Linda Chan dijadwalkan akan menjelaskan alasannya mengabulkan likuidasi pada pukul 14.30 waktu setempat, dengan diperkirakan bahwa pihak likuidator sementara akan ditunjuk untuk mengawasi Evergrande.
Proses likuidasi diperkirakan akan menjadi rumit, dengan potensi pertimbangan politik yang signifikan mengingat banyaknya pihak berkepentingan yang terlibat dalam Evergrande. Perusahaan properti ini, yang memiliki aset senilai US$ 240 miliar, mengalami krisis ketika gagal membayar utangnya pada tahun 2021.
Meskipun Evergrande telah mengajukan penundaan pembayaran utang pada hari Senin, pengacara perusahaan dalam persidangan menyatakan bahwa mereka telah membuat beberapa kemajuan dalam proposal restrukturisasi.
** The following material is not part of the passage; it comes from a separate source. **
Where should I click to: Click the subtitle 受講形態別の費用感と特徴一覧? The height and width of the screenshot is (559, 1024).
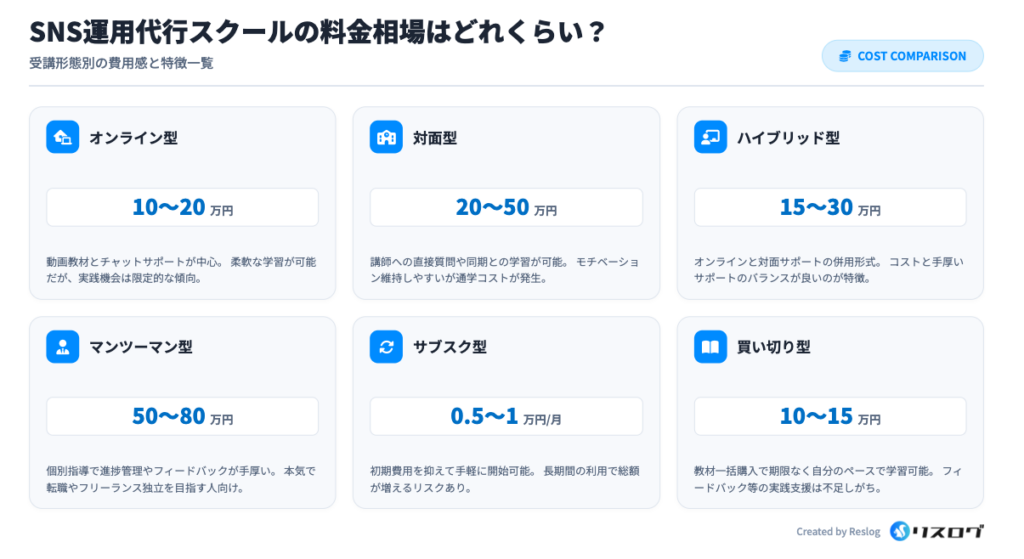point(121,63)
Dalam penawaran terbaru, pengembang tersebut mengusulkan agar kreditur menukar utang mereka dengan saham yang dimiliki perusahaan di dua unitnya di Hong Kong.
Evergrande sebelumnya telah berupaya melakukan restrukturisasi utang sebesar US$ 23 miliar dengan kelompok kreditur yang dikenal sebagai kelompok pemegang obligasi ad hoc selama hampir dua tahun. Namun, rencana awal ini dibatalkan pada akhir September ketika Evergrande mengumumkan bahwa pendirinya, Hui Ka Yan, sedang diselidiki atas dugaan kejahatan.
Keputusan likuidasi ini bermula dari petisi yang diajukan pertama kali pada Juni 2022 oleh Top Shine, seorang investor di unit Evergrande Fangchebao. Petisi tersebut menyatakan bahwa Evergrande tidak memenuhi perjanjian pembelian kembali saham yang telah dibeli di anak perusahaannya. Dengan keputusan likuidasi ini, pasar modal dan properti China yang sudah rapuh kemungkinan akan semakin terguncang.
China saat ini tengah menghadapi tantangan ekonomi, mulai dari pasar properti yang mengalami penurunan terburuk dalam sembilan tahun terakhir hingga pasar saham yang berada di posisi terendah dalam lima tahun terakhir.